Initially produced for the building trades for use in custom homes, Push Pull Rotate door locks are now available for do-it-yourselfers to purchase in retail stores and online. The levers and handles comply with federal Americans with Disabilities Act standards, and they have security features to deter thieves, including pick and drill resistance and anti-pry shields.
Installation is simple and straightforward, and only requires a Phillips screwdriver, making this an easy project for virtually all skill levels. Uninstall your existing knob, insert the new latch, then adjust the lock body for your door thickness. Insert the lock body and screw on the mounting plate. Attach the inside knob and you’re set.
One thing to consider in replacing your front-door hardware is its design compatibility with what’s already on your home. While Push Pull Rotate is an innovative product, it avoids the sterile design seen in many tech products by offering multiple styles and finishes. For home interior use, consider locking privacy models for bedrooms and bathrooms, and non-locking passage locks for laundry rooms, pantries, children’s rooms and closets.

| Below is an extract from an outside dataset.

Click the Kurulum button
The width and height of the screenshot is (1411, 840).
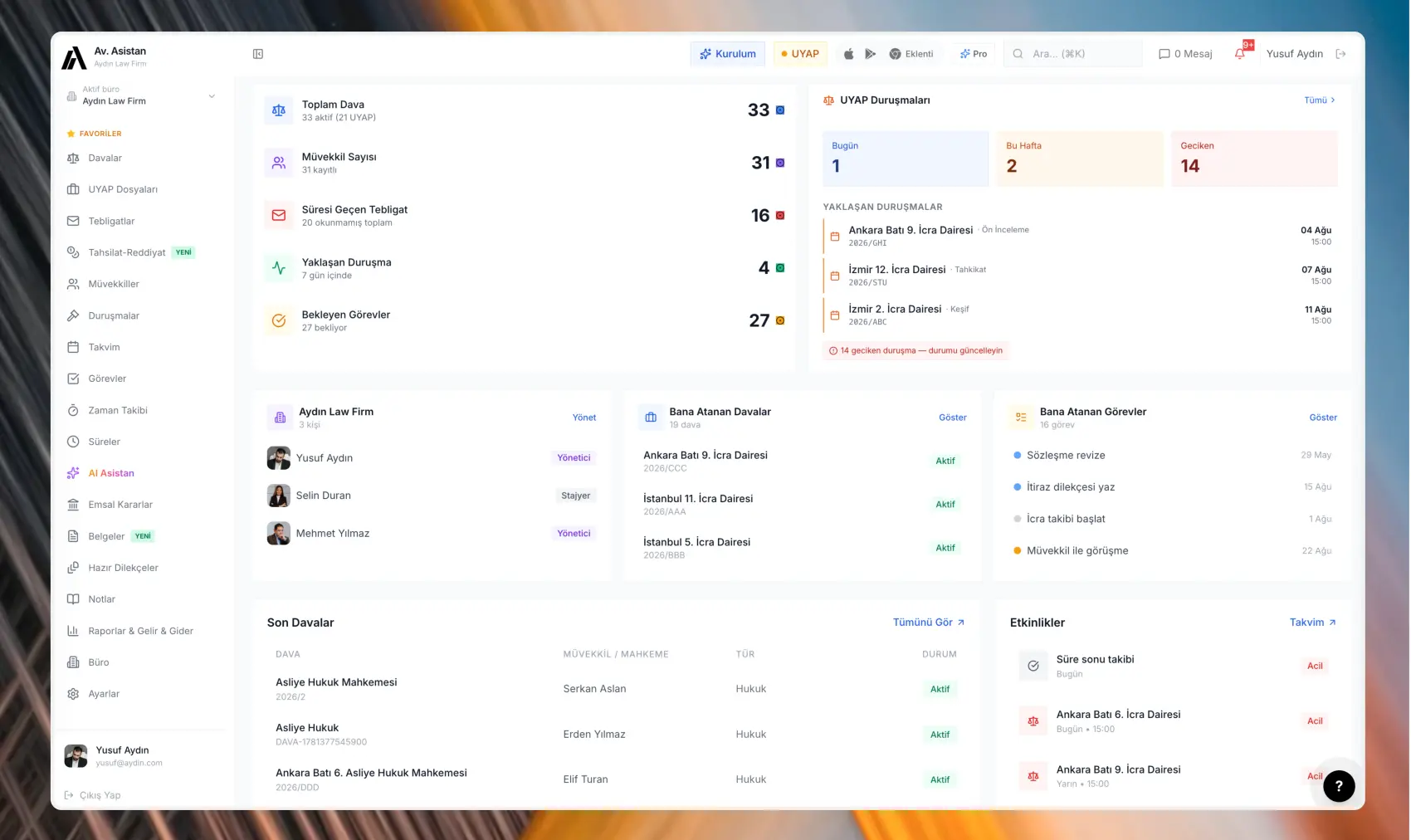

There are even matching dummy knobs and levers available for closets and French doors.
You can take your smart-home system to the next level by choosing a connected hands-free lock with geolocation abilities. With this feature enabled on your connected lock, you can set up a routine in which the smart deadbolt will unlock with a tap on your phone as you approach — just hip-check your Push Pull Rotate handle to enter. After you’re inside, you can lock the deadbolt via a command using your home’s voice assistant.
Julie Ernest is a senior director at Hampton Products International, a member of the Master Builders Association of King and Snohomish Counties (MBAKS). If you have a home improvement, remodeling or residential homebuilding question you’d like answered by one of MBAKS’s more than 2,700 members, write to firstname.lastname@example.org.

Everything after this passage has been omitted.